So the rule for Prime seems to be that at least one of the endpoints of a line segment must be within the scope and visible in he plot for the line segment to be plotted.
This might not be the way you would wish plotting should be implemented, but its the way it IS implemented by PTC.
And why does P2 plot if the y-axis is scaled linear and limits are set to 10 and 10000 so both Y-values in P2 are out of range? Answer is simple 🙂 : Primes plot does not respect the lower limit because of the huge range from 10 to 10^4 and domineering sets it to 0 and that way the lower left endpoint IS within the scope again. Give it a try: additionally to the lower (10) and upper limit (10^4) set the second value on the axis (the one above the lowest value "ymin") to something like ymin+10^3. Now the plot P2 disappears (and Prime is disrespecting the upper limit and sets it to 1.001*10^4)
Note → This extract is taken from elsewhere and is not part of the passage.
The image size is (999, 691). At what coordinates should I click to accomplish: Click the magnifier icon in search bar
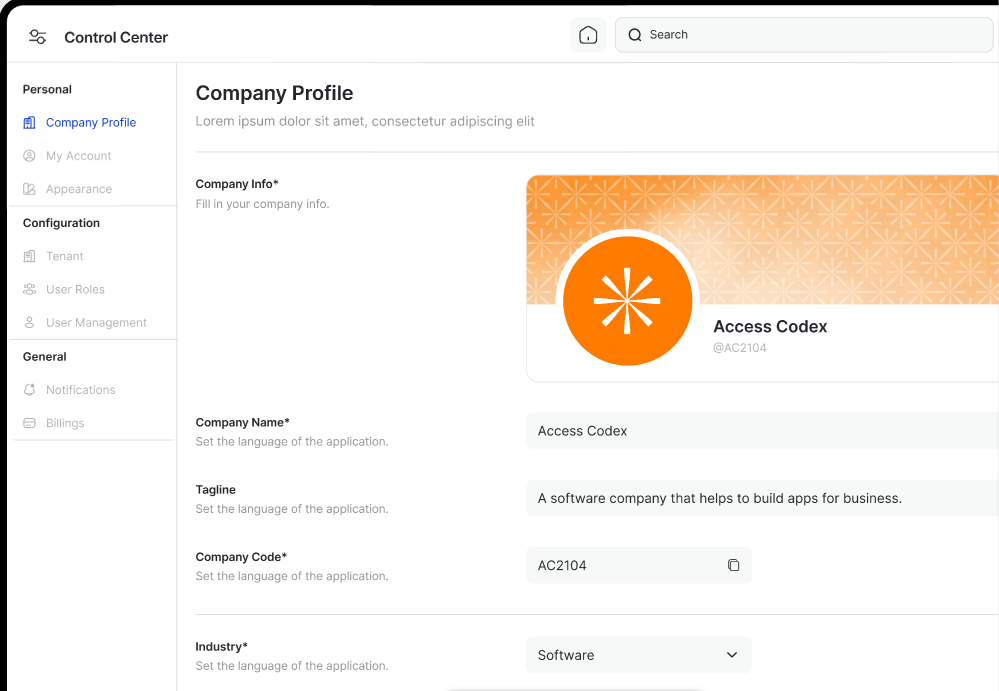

You can report this undesired behaviour to PTC support but I guess that they will not be willing to improve the native plots in Prime but rather will suggest that you should use the third party tool chart component which was is integrated as a reaction to the many complaints about the poor quality and missing features (grids, labels, secondary y-axis, ...) of Primes native plots. This chart component has its own drawbacks, though (not scaling properly, no units support, extremely awkward and slow reacting, ...) so using it is not an option for me - maybe its an option for you.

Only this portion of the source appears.